Sağlık hizmetleri de, sağlık çalışanları da bir bütündür.
Ne ayrımcılığı kabul eder, ne de geleceğimizin çalınmasına razı oluruz.
Çalışanların derdi, derdimiz, isteği, isteğimizdir.
Çünkü biz, kamu çalışanlarının son kalesi, Türkiye Kamu-Sen’iz, Türk Sağlık-Sen’iz.
Kıymetli Sağlık Çalışanları;
Özellikle birkaç günden beri, bir taraftan sosyal medya üzerinden algı oyunları ve yalanlarla sağlık çalışanlarının arasına fitne sokmaya çalışanlar, bir taraftan ise Ankara Üniversite Şubemizin, Gazi Üniversitesi önünde yapmış olduğu eylem esnasında üzerinde sağlık çalışanı yazılı “Sağlıkçı Yanıyor, Alkışlar Bu Yangını Söndüremiyor” mizansenli maketin yakılmasını “Türk Sağlık-Sen Doktor maketini yakıyor” diye iftira atan ve yalan söylemekte çok mahir olan, insan müsveddesi zübükler var.
Türk Sağlık-Sen’in ortaya koyduğu şanlı mücadeleyi hazmedemeyen bu güruh iyi bilsin ki; her zaman olduğu gibi, bugünde güneş balçıkla sıvanmamış ve bu kirli oyun bir kez daha deşifre olmuştur.
Kıymetli Sağlık Çalışanları;
Kısaca bizim talebimiz; sağlık çalışanlarının yaşadığı ekonomik sıkıntıların giderilmesi ve insanca yaşayabilmeleridir.

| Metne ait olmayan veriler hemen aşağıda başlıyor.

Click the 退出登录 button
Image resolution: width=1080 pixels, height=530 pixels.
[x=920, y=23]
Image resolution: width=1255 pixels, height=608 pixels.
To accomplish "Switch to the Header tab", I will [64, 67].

Kısaca bizim talebimiz; Sağlık çalışanlarını memnun edecek, sağlık kurum ve kuruluşlarında görev yapan bütün sağlık çalışanlarını kapsayacak bir düzenlemenin yapılmasıdır.

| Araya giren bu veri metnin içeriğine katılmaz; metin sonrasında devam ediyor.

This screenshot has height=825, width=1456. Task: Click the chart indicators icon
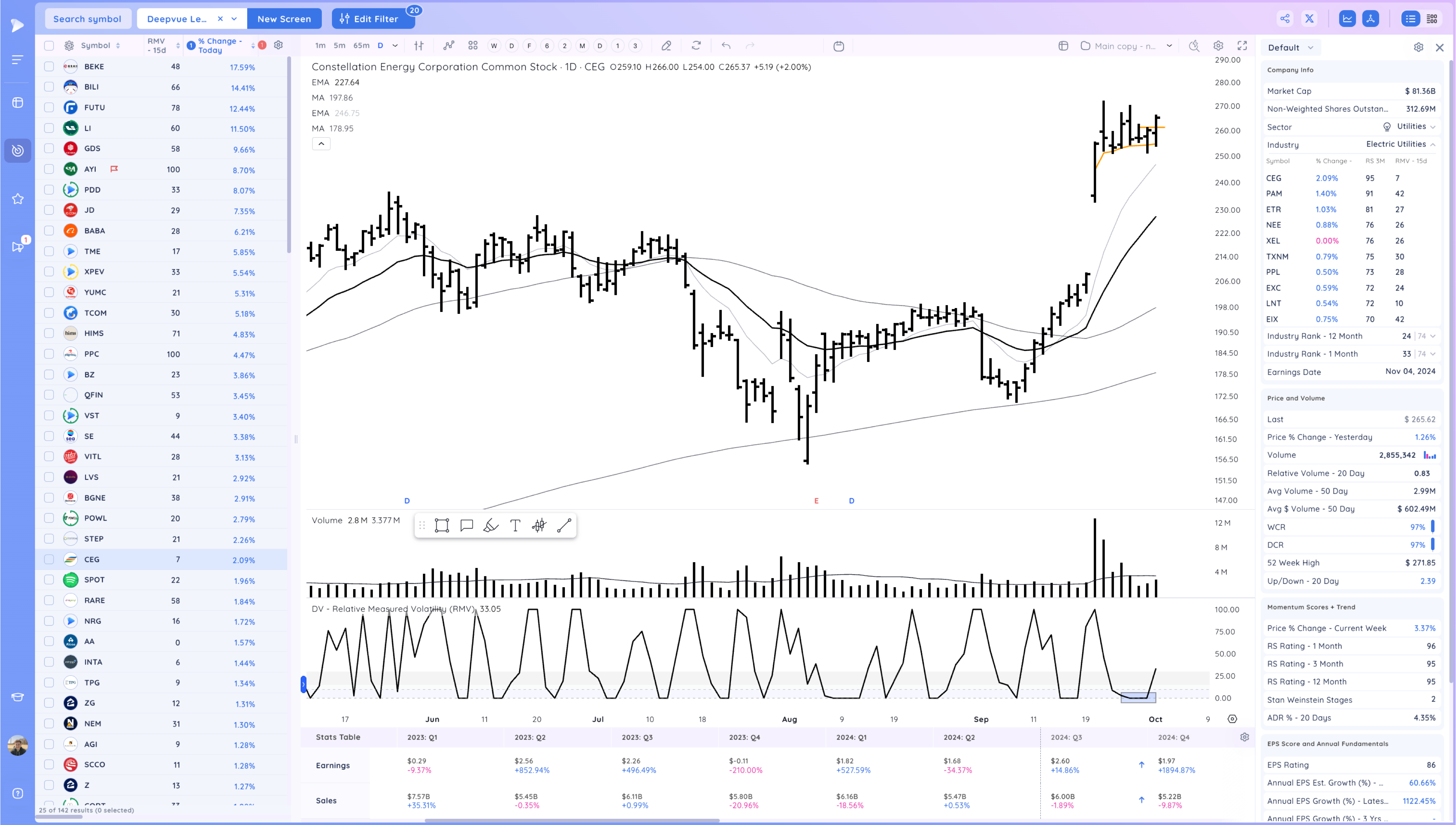click(x=448, y=46)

Kısaca bizim talebimiz; çocuklarımıza iyi bir gelecek sağlamak ve ülkemize sağlık nesiller yetiştirmektir.
Taleplerimiz hakkında Türkiye Büyük Millet Meclisinde yeni bir düzenleme yapılacağı ilan edilmiş olsa da, biz bu ilanın biran önce hayata geçmesini istiyoruz.
Bilinmelidir ki; Türk Sağlık-Sen olarak, mücadelemizi her platformlarda sürdüreceğiz ve konunun takipçisi olacağız. Sağlık çalışanlarının gür sesi ve sığındığı liman olmaya devam edeceğiz.
Sözün özü.
Birlikte mücadele edeceğiz!
Birlikte kazanacağız!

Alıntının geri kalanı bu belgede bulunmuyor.